Faradic Technologies

 for the future

To apply Direct Molten Salt Electrolysis for the production of green products.

Michael Faraday was a humble individual who seldom sought publicity for his numerous scientific and engineering discoveries in electricity and electrochemistry. Yet his work was the basis for later scientists such as James Clark Maxwell and Albert Einstein to develop their theories of electromagnetism.

Faraday’s work on electromagnetism tends to outshine his indeed equally fundamental statement of the two laws of electrolysis; the first, that the amount of chemical change is proportional to the quantity of electricity passed through a solution; and the second, that the amounts of different substances deposited, or dissolved, via equal quantities of electricity are proportional to their chemical equivalent weights.

Faraday, along with his colleague William Whewell, also developed the nomenclature, based on Greek language,  for today’s field of electrochemistry, introducing expressions such as electrode, cathode, anode and ion.

Overall, Faraday’s work laid the foundation for numerous groundbreaking advances in the electrowinning of metals and related fields of science.

Faradic Technologies’ objective is based on Faraday electrochemical theories, which is to extract metal and metal alloys from metallic oxides utilising what is termed Direct Molten Salt Electrolysis (DMSE). This will open up new metallurgical processing routes that will contribute to the decarbonisation of the metallurgical industries.

The majority of metals originate as ores, mostly in the form of metallic oxides. The metal ion in the ore must be reduced to its pure metal form either chemically or electrochemically, with carbon, hydrogen or reactive metals serving as the reductant.

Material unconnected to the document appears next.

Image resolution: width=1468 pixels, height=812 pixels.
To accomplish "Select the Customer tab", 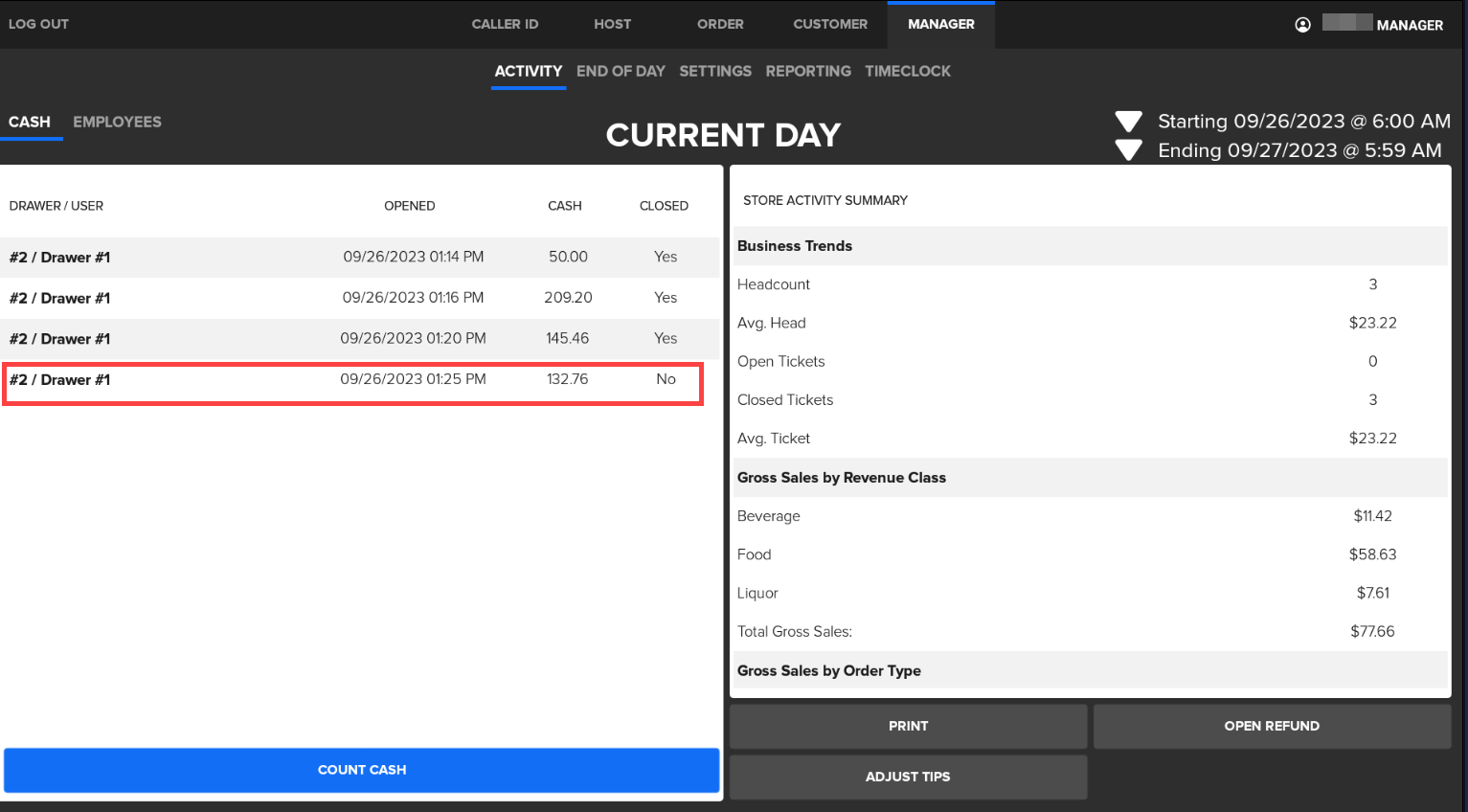I will [x=830, y=24].
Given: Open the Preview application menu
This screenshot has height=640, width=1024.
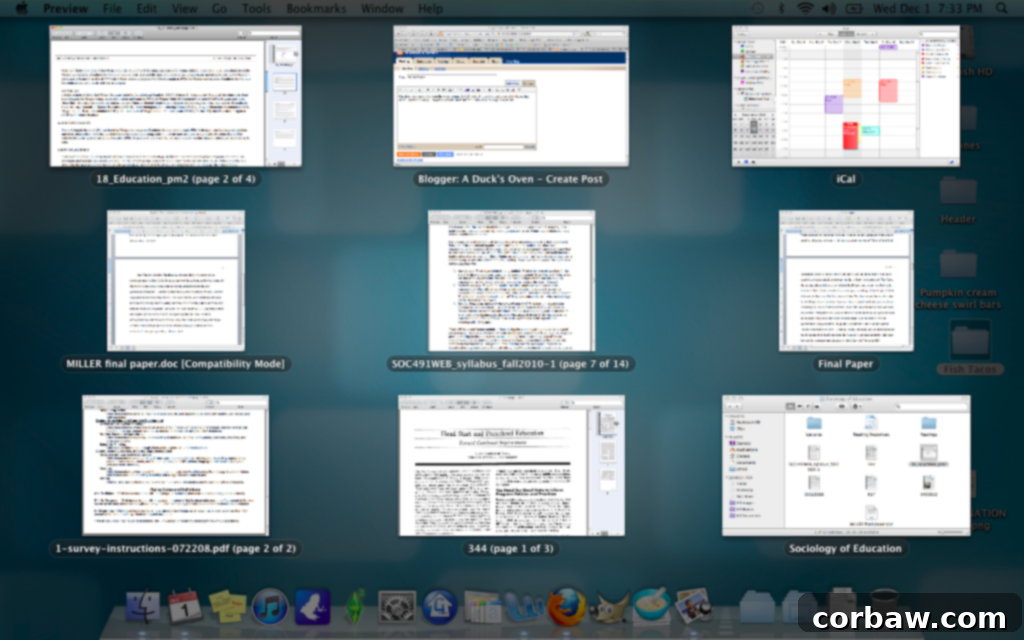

Chemical reduction became the accepted norm for the production of most metals, including iron. For the latter this was because hematite as the principal ore of interest and carbon as the reductant were both widely available.

The situation gradually changed as other metals emerged as an important part of world economics which required more complex extraction processes. Electrochemical reduction processes were developed that are today the standard for the extraction of aluminium, magnesium, lithium, sodium and the rare earths. Especially well known is the Hall-Héroult process for the winning of aluminium, in which the aluminium is extracted from aluminium oxide dissolved in cryolite melt, while the oxygen is reacted with carbon and admitted to the atmosphere in the form of carbon dioxide.

The growing requirement to reduce environmental pollution and global warming has made legislators state rules and regulations to control carbon emissions, and this has had, and will continuously have, direct effects within the metallurgical industries. The first response from many sectors was to consider hydrogen gas as a possible solution despite the complications of formation, transportation and storage.

As another alternative, it was considered to extend electrochemical extraction techniques to metals that are usually won via chemical, and often environmentally unfriendly, processes. Researchers in diverse institutes around the world have evaluated approaches for the electrolytic extraction of various metals. The solution that has arguably gained most prominence is the FFC process developed at the University of Cambridge in England. This has in the meantime been validated for a range of metals including iron, chromium, nickel, titanium, zirconium, niobium, tantalum, tungsten, silicon and uranium as well as numerous alloys of these.

The FFC process has now established itself as an important variant of the DMSE processes. It can in general terms be described as the application of electrolysis utilising a high-temperature salt bath to directly extract a metal from its metallic oxide. In such an electrolytic cell, the cathode comprises the metallic ore which is converted to a metallic sponge, and the anode serves to remove the oxygen. 

While the easiest approach is to use carbon as the anode to react with the oxygen and release carbon dioxide, there are, crucially, other adaptations that ensure that only oxygen is released.

The main barrier to the wide-scale development of the DMSE process varied for each metal. In the case of iron it was the huge cost of replacing existing large-scale equipment, in the case of titanium and other metals it was the difficulty of developing an industrial-scale process to replace those currently in operation despite their higher carbon footprints.